══ PROVIDED INFORMATION ══

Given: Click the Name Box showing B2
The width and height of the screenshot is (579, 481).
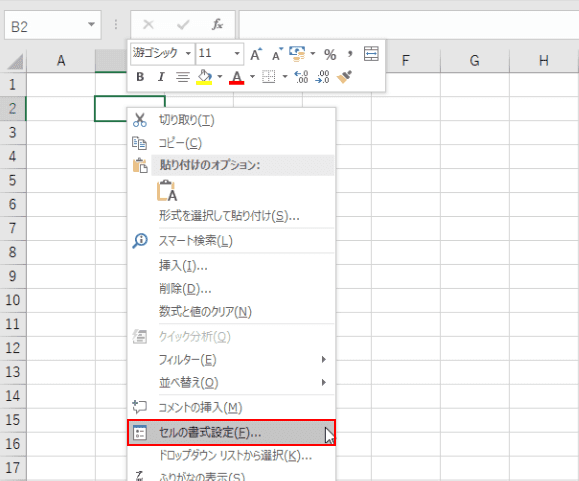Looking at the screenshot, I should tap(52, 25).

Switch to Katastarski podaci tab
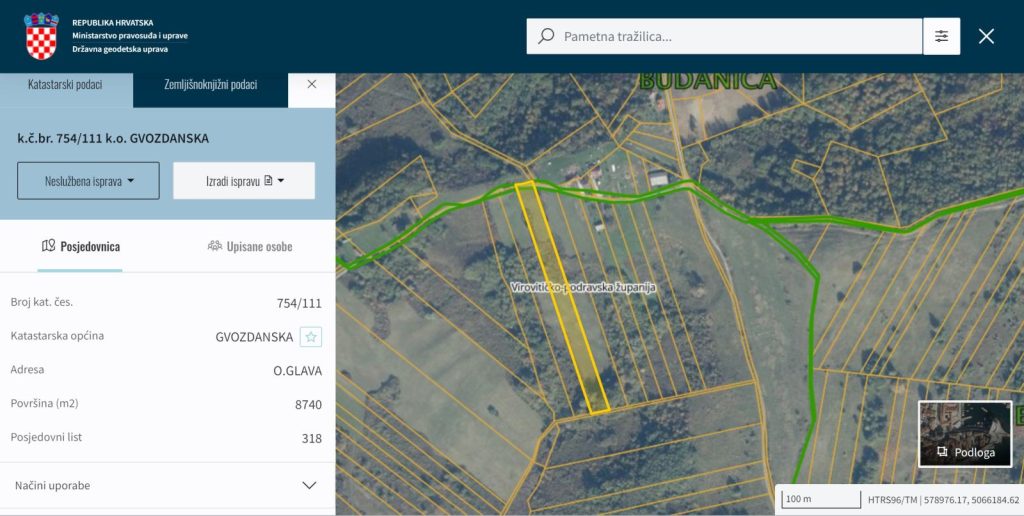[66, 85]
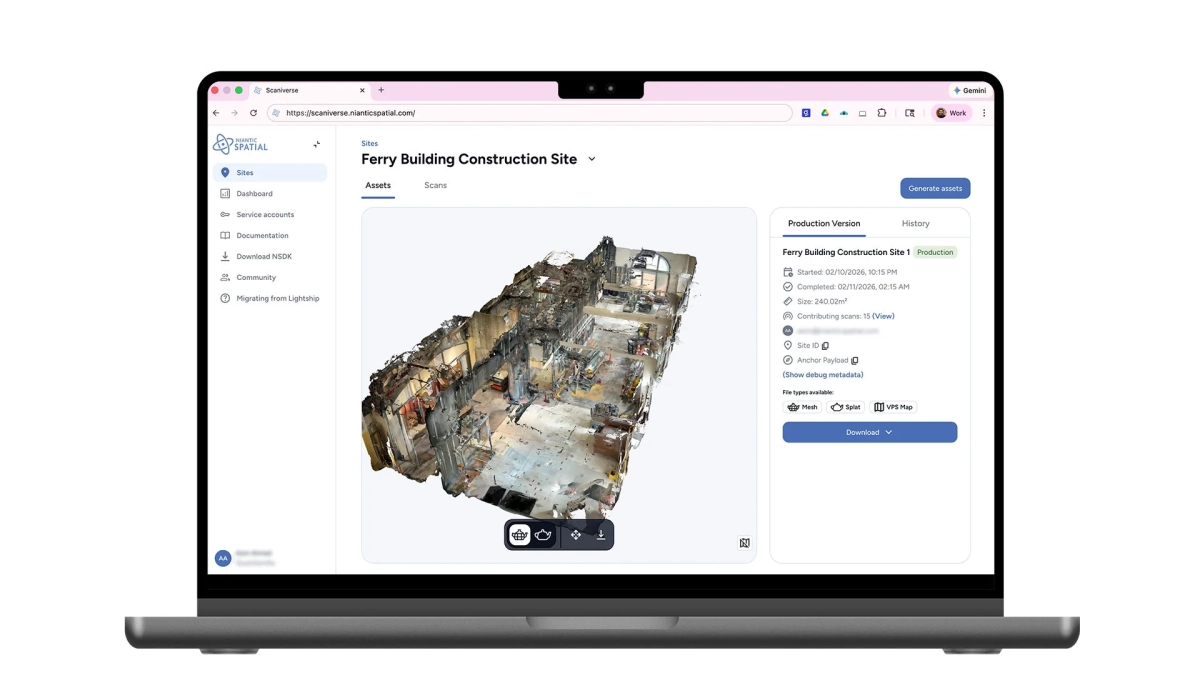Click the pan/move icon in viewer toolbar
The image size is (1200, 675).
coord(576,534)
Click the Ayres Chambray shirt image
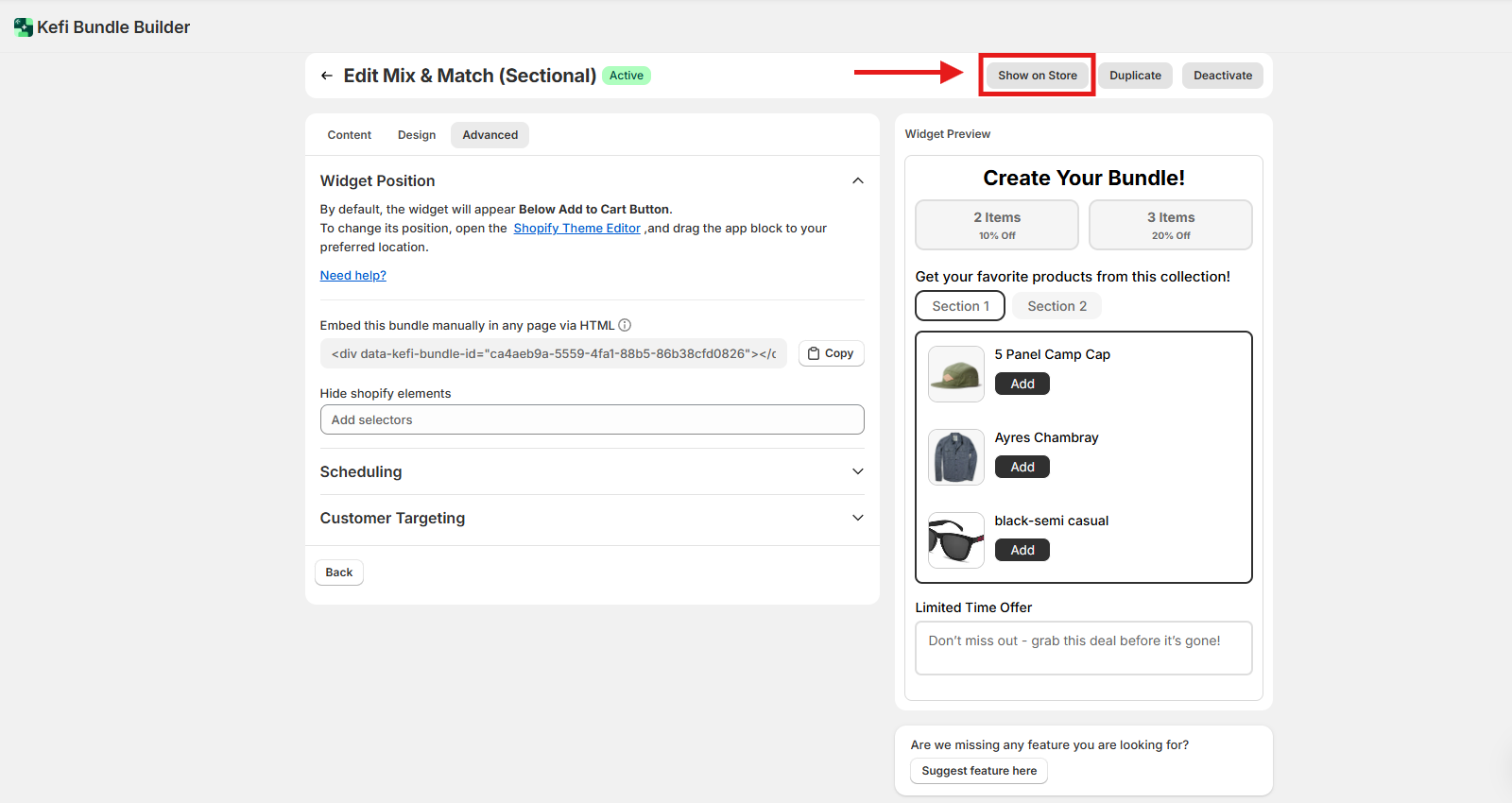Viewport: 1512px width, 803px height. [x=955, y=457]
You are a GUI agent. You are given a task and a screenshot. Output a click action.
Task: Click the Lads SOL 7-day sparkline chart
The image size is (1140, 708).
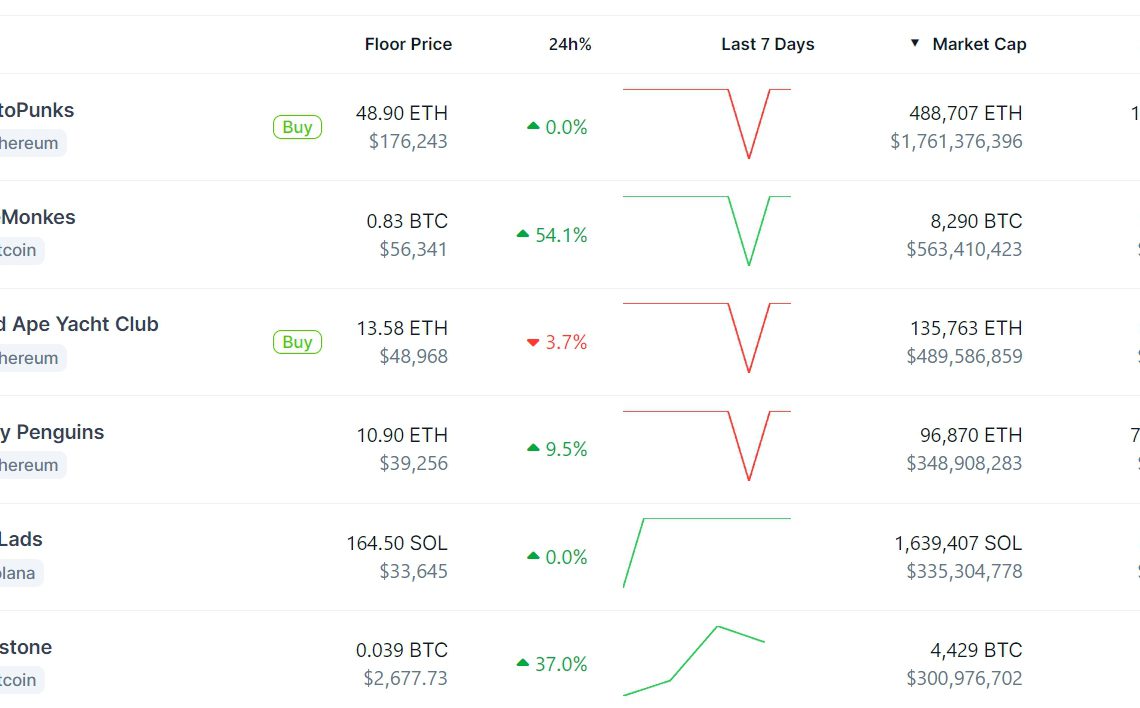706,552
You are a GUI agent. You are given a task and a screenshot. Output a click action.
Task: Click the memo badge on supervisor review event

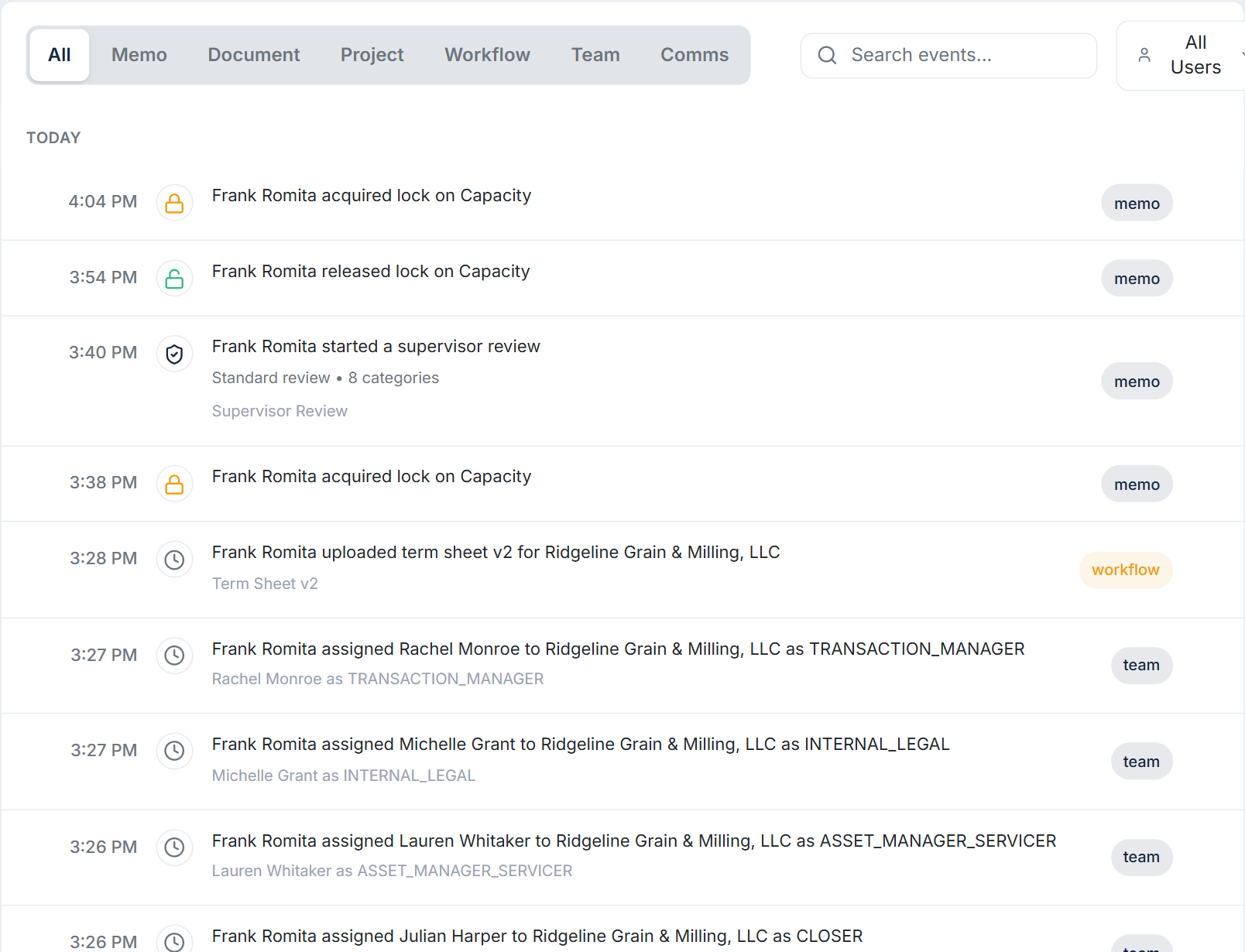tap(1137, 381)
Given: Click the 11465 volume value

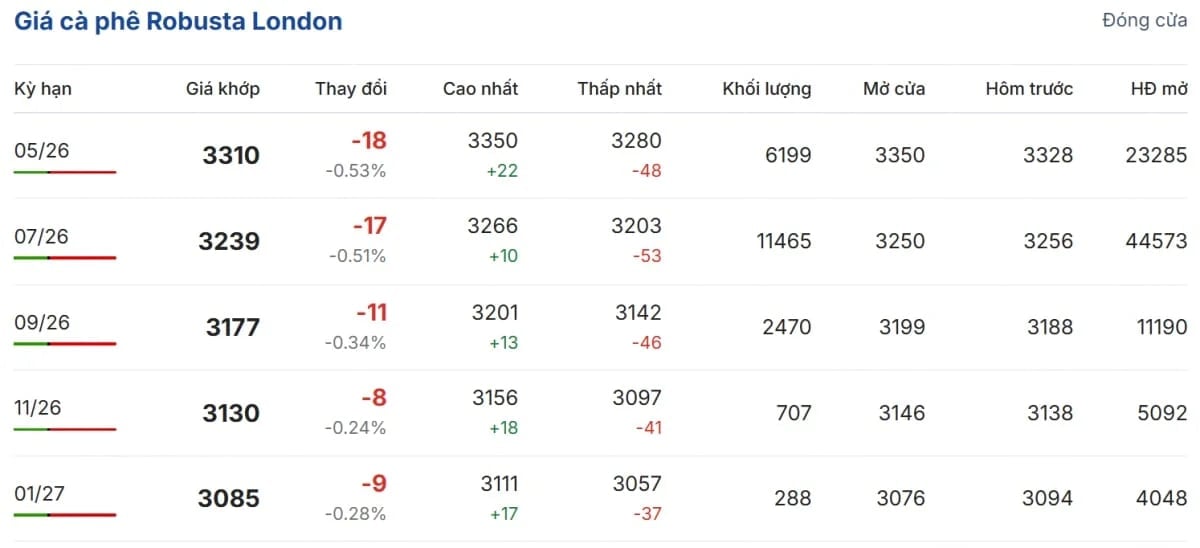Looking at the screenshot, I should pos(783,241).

═══

*EXERCISE DETAILS*. Lay out every line of the records above as a JSON list of strings, one string per line, skipping blank lines. Leave the pictures out.

*FULL ANSWER*.
[
  "Given: Click the Name Box showing B2",
  "The width and height of the screenshot is (579, 481).",
  "Looking at the screenshot, I should tap(52, 25).",
  "Switch to Katastarski podaci tab",
  "[66, 85]",
  "Click the pan/move icon in viewer toolbar",
  "The image size is (1200, 675).",
  "coord(576,534)",
  "Click the Ayres Chambray shirt image",
  "Viewport: 1512px width, 803px height. [x=955, y=457]",
  "You are a GUI agent. You are given a task and a screenshot. Output a click action.",
  "Task: Click the Lads SOL 7-day sparkline chart",
  "The image size is (1140, 708).",
  "706,552",
  "You are a GUI agent. You are given a task and a screenshot. Output a click action.",
  "Task: Click the memo badge on supervisor review event",
  "tap(1137, 381)",
  "Given: Click the 11465 volume value",
  "Looking at the screenshot, I should pos(783,241)."
]